De la necesidad de ciudadanos virtuosos deduce Rousseau la necesidad de crear una alta moralidad social. Para ello, considera necesario que el Estado regule la actividad económica, de forma que se evite la excesiva desigualdad; deberá regular también la religión y la opinión pública, para que los ciudadanos aprendan a pensar, en primer lugar, en el bien común. Habrá que establecer un sistema de censura, con el fin de evitar que las opiniones de los ciudadanos puedan corromperse, y una «religión civil», cuyo contenido será determinado por la voluntad general, de forma que la atención de los ciudadanos se dirija hacia el bien de la comunidad en lugar de pensar en otro mundo. Con estas medidas podrá conseguirse la virtud del patriotismo, por la que los ciudadanos identificarán el bien de la patria con el propio bien.

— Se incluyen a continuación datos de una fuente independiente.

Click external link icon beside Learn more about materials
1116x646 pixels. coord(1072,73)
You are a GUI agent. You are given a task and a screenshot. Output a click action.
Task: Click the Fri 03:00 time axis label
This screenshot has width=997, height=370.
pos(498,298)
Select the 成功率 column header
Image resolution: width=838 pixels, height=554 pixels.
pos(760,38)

Una dificultad para establecer este tipo de sociedad es que exigiría unos ciudadanos virtuosos y que éstos sólo podrían conseguirse en esa sociedad ya establecida. Por ello, Rousseau indica que habría que acercarse a esa situación estable, en la medida de lo posible, por medio de unos legisladores transitorios que iniciarían el proceso y lo dejarían tan pronto como la estructura de la sociedad y el nivel moral de los ciudadanos. hubieran alcanzado un nivel adecuado.

Para concluir, conviene resaltar que, según Rousseau, el Estado es un producto del contrato social, por tanto convencional, y que no tiene ningún sentido hablar de ley natural o derechos naturales; no hay más ley y derechos que los que propone la voluntad general. También puede señalarse que Rousseau vuelve al concepto de libertad de los clásicos griegos, consistente en la participación en la «res publica».